- _Texto para análise_:

● ● ●

Por José Pio Martins, economista e reitor da Universidade Positivo
O Produto Interno Bruto (PIB) é a soma dos bens e serviços finais produzidos dentro do país. O termo “bruto” significa tudo que é produzido sem considerar a depreciação do que foi utilizado no caminho, como estradas, ferrovias, prédios, máquinas, equipamentos, móveis e outros bens de capital, que se desgastam sem desaparecer. Em uma fábrica de sapatos, o produto são os calçados produzidos sem descontar o desgaste das máquinas. Tais máquinas um dia terão de ser substituídas, por isso dizemos que elas foram “consumidas” pelos sapatos fabricados durante sua vida útil.
O PIB apareceu pela primeira vez em 1924 para medir a economia dos Estados Unidos. Mais adiante, nos anos 1930, o presidente Franklin Roosevelt encarregou Simon Kuznets de elaborar indicadores mais eficientes sobre a renda e o produto nacional. Nascia ali a metodologia hoje utilizada no mundo inteiro, apesar de o modelo apresentar algumas falhas. Um exemplo: se uma família contrata uma empregada para os trabalhos domésticos, o fato de ser registrada e remunerada faz que o serviço prestado por ela entre no cálculo do PIB. Mas, se a própria mãe faz os trabalhos da casa, isso não entra no PIB.

● ● ●

- _Sobre a tarefa_:
Prossiga com o texto sobre o PIB a partir da frase "Mas, se a própria mãe faz os trabalhos da casa, isso não entra no PIB".

● ● ●

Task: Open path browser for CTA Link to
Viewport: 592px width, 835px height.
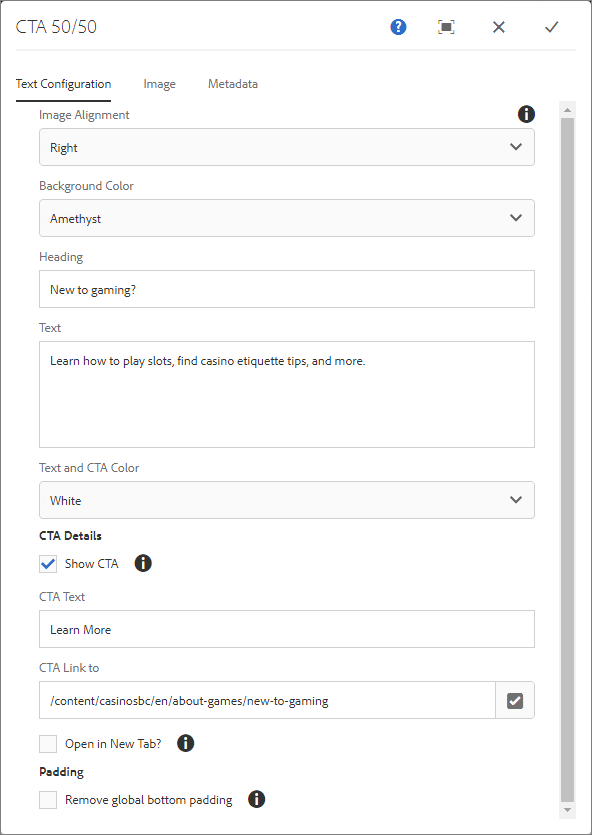Action: click(515, 700)
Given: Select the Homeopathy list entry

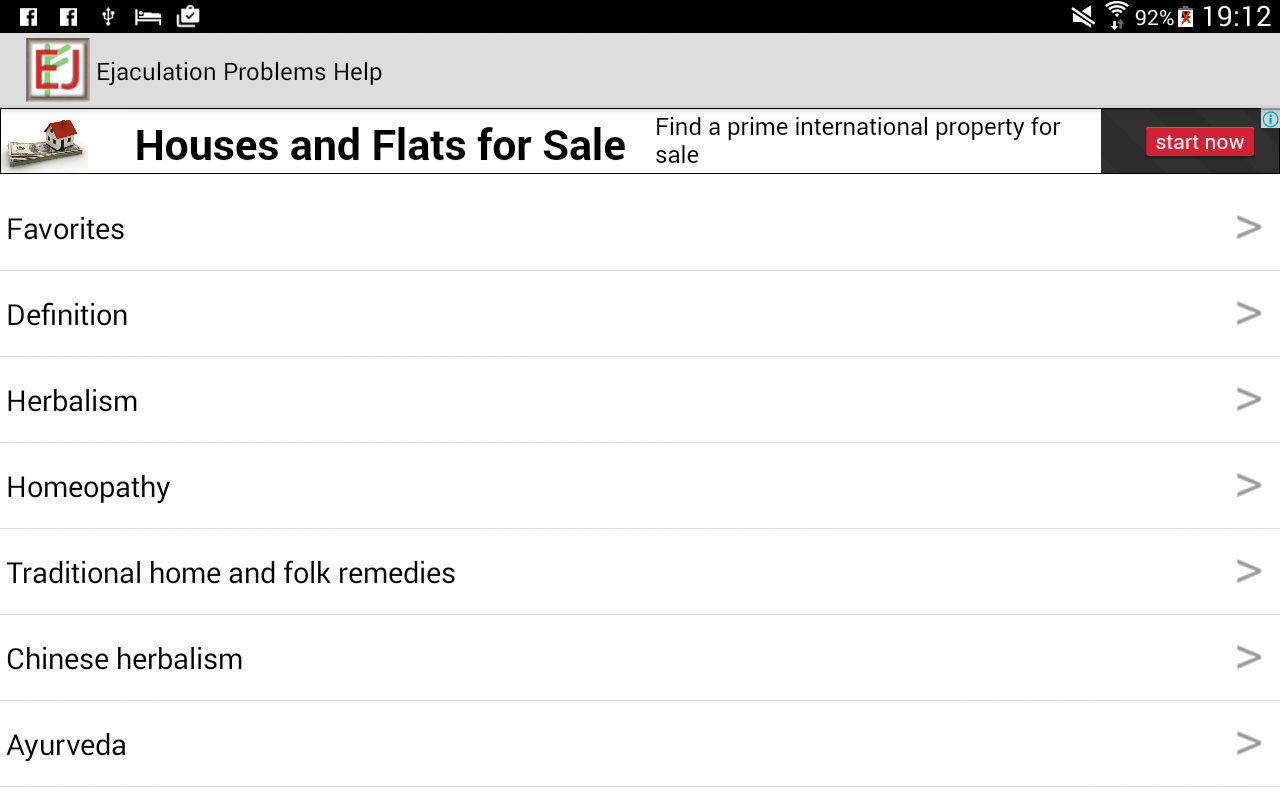Looking at the screenshot, I should pos(89,487).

● ● ●

- _Resposta_:
Outro problema é a dificuldade de somar coisas diferentes. A solução para somar toneladas de cenouras com litros de leite e quantidade de vacinas, por exemplo, é tomar tudo por seu preço de mercado. Nisso reside um problema: se dois homens vão a dois médicos distintos para consulta, o primeiro paga R$ 100 e o segundo paga R$ 350, os dois serviços médicos entram no PIB pela soma dos honorários. Na contabilidade nacional da assistência médica é lançado o valor de R$ 450 e uma distorção é criada, pois, apesar da diferença de preço, os dois serviços são iguais.
Outra questão envolvendo o PIB é seu caráter amoral. O PIB é uma medida do que a nação produz, não importando a razão por que produz. A Inglaterra resolveu incluir nas Contas Nacionais (nome da contabilidade do país) os serviços sexuais oferecidos pelas prostitutas, por uma questão simples. Se alguém vai ao cinema, o serviço de lazer que ele comprou está no PIB. Os serviços vendidos pela Disney estão no cálculo do PIB norte-americano, assim como o preço pago por um torcedor para ver uma partida de futebol também está.
Não há razão para que os serviços sexuais não estejam no cálculo do PIB. É um serviço de lazer, como outro qualquer. O mesmo acontece com as drogas. Se alguém produz e alguém compra, as drogas devem entrar no cálculo do PIB, sem considerações morais ou religiosas. Os que condenam a inclusão desses bens e serviços no PIB estão, como diria o filósofo André Comte-Sponville, fazendo confusão das ordens. O PIB é apenas uma contabilidade, sem considerações morais, religiosas ou legais. As armas produzidas no mundo estão no PIB, ainda que sejam usadas para matar.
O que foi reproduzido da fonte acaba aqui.